Sivad had a hand in writing the lyrics for all of the songs with one notable exception – her deeply funky and rocking reimagining of “My Prerogative,” which is closer to the funk/rock of Funkadelic than the early New Jack Swing of Bobby Brown and Teddy Riley. It might not be everybody’s cup of tea, but Sivad figured that if she was going to cover the song she might as well make it her own.
Sivad includes three delicious slow jams for those who can’t handle those raucous guitars: “Burn” is an appropriately titled torch song that finds Sivad asking for the type of heated passion that matches her own. “Bridge” features a Latin tinged acoustic guitar and finds Sivad removing all doubt about the love she feels for her man, while “Over” will be balm for anyone seeking to purge themselves of any poisonous relationships.
Deus Christian brought the title track to Sivad because he wanted to push her music more fully into a direction where she had previously only dabbled.
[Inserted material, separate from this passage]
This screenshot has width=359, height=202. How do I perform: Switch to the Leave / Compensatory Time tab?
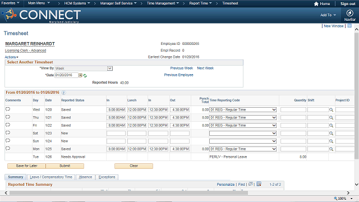pos(51,177)
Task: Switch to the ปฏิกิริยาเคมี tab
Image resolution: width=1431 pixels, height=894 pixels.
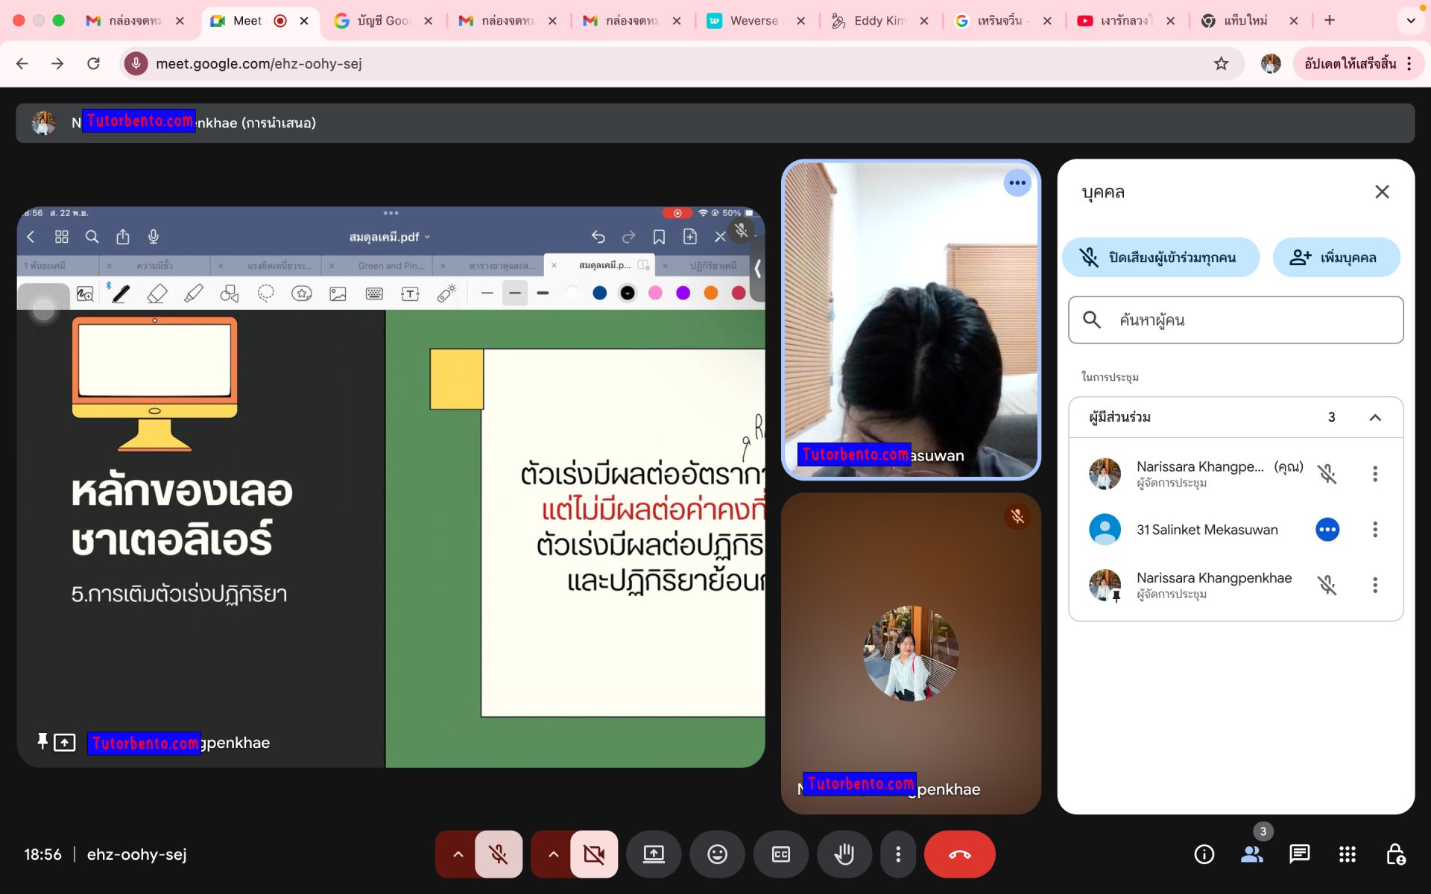Action: 708,265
Such a push was risky, but it pays dividends throughout the entire album. The instrumentation more than measures up and Sivad and her co-writers craft lyrics that move far beyond the background. With Fourward, the ever-interesting Inos Sivad shows she can handle rock as effortlessly has she takes on the indie soul that had long been her bailiwick. It's a new ride for fans of her excellent past discography, but one that is absolutely worth taking. Highly Recommended.